Location: Food Safety and Intervention Technologies Research

Project Number: 8072-41420-018-00-D
Project Type: In-House Appropriated

Start Date: Dec 20, 2010
End Date: Dec 19, 2015

1. Develop new effective chemical and physical decontamination interventions for produce and/or improve the performance of current interventions such as gas-phase antimicrobials and cold plasma. Develop protocols for implementing interventions within a multi-step approach that improves decontamination efficacy, retains product quality and/or enhances the efficiency and practicality of the effective interventions. a. Develop and optimize gas-phase antimicrobial treatments and precision thermal treatments. b. Develop and optimize cold plasma and irradiation as non-thermal antimicrobial treatments. 2. Understand ecological factors that influence treatment decontamination efficacy, including interaction of human pathogens with native microorganisms and behavioral factors such as attachment, internalization and biofilm formation. Use this information to develop and evaluate biological-based intervention strategies for pathogen reduction while maintaining product quality. 3. Develop and evaluate process models, including economic analysis models, in order to identify barriers to commercialization and to facilitate technology transfer and commercial adoption of interventions and intervention combinations.

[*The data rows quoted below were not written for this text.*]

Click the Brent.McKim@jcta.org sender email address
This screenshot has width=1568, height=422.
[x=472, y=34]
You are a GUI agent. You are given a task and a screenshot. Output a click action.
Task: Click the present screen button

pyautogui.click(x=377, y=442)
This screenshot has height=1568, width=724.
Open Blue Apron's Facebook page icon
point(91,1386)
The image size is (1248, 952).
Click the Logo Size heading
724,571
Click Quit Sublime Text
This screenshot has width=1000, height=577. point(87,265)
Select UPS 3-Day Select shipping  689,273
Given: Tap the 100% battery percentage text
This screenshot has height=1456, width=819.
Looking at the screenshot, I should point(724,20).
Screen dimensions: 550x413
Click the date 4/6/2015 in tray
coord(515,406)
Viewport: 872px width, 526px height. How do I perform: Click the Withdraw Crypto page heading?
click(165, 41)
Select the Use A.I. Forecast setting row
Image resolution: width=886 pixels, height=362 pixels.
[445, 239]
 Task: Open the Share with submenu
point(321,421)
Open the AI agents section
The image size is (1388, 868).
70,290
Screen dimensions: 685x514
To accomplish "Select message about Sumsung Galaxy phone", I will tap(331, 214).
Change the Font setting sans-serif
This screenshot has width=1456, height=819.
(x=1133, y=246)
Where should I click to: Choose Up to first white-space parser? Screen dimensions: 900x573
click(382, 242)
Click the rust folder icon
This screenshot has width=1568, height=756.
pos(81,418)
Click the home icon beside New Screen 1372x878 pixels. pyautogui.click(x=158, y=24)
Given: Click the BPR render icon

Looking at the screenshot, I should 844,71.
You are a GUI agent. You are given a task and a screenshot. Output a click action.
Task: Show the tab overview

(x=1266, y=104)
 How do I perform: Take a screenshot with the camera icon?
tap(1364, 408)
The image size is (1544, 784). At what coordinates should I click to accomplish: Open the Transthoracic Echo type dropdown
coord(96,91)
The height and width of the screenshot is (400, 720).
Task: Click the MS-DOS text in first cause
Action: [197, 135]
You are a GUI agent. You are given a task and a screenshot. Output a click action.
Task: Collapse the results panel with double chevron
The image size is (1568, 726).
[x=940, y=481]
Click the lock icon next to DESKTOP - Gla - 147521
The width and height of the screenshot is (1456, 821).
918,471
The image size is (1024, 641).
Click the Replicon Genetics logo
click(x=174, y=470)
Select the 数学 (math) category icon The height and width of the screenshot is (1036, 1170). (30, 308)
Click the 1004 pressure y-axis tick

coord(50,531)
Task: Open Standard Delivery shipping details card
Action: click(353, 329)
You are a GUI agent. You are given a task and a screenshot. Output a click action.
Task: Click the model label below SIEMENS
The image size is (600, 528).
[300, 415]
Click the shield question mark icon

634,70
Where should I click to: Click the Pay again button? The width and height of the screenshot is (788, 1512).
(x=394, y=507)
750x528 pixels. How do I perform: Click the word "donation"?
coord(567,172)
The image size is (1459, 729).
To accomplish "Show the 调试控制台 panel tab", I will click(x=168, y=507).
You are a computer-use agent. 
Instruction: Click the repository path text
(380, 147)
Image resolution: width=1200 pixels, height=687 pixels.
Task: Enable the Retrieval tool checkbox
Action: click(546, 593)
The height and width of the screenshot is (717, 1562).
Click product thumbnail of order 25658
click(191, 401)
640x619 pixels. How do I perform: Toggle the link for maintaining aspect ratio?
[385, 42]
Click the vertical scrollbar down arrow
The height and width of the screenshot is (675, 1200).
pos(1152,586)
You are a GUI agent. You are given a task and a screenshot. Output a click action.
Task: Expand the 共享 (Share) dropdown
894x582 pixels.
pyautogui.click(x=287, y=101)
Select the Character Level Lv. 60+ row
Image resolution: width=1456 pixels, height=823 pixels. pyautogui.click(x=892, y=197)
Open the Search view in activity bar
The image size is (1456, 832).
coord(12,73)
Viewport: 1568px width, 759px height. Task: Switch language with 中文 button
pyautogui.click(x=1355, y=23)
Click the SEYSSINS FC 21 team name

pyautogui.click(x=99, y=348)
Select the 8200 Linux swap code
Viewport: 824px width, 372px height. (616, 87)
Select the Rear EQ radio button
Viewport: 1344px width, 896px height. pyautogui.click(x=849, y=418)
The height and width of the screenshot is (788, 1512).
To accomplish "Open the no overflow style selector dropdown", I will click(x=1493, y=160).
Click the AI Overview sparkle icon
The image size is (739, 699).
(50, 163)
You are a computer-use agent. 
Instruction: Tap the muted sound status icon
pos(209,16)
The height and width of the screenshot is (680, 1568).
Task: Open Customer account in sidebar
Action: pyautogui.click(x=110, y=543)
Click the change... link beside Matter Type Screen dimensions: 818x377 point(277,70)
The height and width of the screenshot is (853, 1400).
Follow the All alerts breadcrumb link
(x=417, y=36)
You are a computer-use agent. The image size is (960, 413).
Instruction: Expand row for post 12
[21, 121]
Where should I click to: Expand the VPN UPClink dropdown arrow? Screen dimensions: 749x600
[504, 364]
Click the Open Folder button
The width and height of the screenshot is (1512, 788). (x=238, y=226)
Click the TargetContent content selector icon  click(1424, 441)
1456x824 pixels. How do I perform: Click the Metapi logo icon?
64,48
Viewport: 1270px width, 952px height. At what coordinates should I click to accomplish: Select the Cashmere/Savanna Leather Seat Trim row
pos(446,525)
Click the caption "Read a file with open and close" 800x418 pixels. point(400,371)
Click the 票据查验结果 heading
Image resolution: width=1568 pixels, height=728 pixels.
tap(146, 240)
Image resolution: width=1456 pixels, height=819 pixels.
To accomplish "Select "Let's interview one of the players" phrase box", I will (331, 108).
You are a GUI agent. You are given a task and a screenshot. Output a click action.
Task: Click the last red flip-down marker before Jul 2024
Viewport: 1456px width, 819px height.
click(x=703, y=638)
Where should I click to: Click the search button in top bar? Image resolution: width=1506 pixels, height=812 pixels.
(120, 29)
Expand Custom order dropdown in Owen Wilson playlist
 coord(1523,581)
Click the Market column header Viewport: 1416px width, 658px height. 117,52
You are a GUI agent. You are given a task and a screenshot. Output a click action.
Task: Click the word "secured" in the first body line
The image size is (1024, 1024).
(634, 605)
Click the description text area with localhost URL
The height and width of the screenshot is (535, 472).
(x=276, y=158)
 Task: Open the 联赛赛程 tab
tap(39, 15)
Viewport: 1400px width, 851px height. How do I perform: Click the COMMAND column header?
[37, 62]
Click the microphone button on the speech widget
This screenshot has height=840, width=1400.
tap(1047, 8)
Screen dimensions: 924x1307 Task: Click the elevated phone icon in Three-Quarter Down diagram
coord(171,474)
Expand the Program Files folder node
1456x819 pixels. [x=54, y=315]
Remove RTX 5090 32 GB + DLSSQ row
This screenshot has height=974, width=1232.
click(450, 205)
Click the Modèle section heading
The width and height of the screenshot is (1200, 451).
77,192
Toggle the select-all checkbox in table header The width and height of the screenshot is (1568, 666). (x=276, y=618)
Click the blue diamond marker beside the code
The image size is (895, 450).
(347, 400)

As part of this project, new and/or improved antimicrobial intervention technologies will be developed and optimized, focusing on chemical and non-thermal physical interventions. Physical and chemical treatments include the use of hot water pasteurization, gaseous chlorine dioxide, cold plasma, hydrogen peroxide vapor, and ionizing radiation alone or in combination. The microbial ecology of human pathogens on the surfaces of commodities, including attachment, biofilm formation and internalization, can alter the efficacy of the intervention. Research to better understand this aspect of pathogen biology, as well as interactions with native microflora including spoilage organisms, will be used in an iterative approach; this data will assist in the development and optimization of intervention strategies, including microbial antagonist-based biological controls. Initial studies will concentrate on high-risk produce commodities, such as leafy greens and tomatoes, and will also focus on additional products identified as contributing to foodborne illnesses. Intervention strategies will be examined for their effects on product quality and shelf-life. To facilitate industry implementation of promising treatments and treatment combinations, engineering process models and economic models will be developed to identify key barriers to commercialization during scale-up. This information will guide research efforts to address the most important aspects of successful implementation. Effective, cost-efficient intervention technologies will be transferred to industry to reduce the risk of produce-related outbreaks of foodborne illness.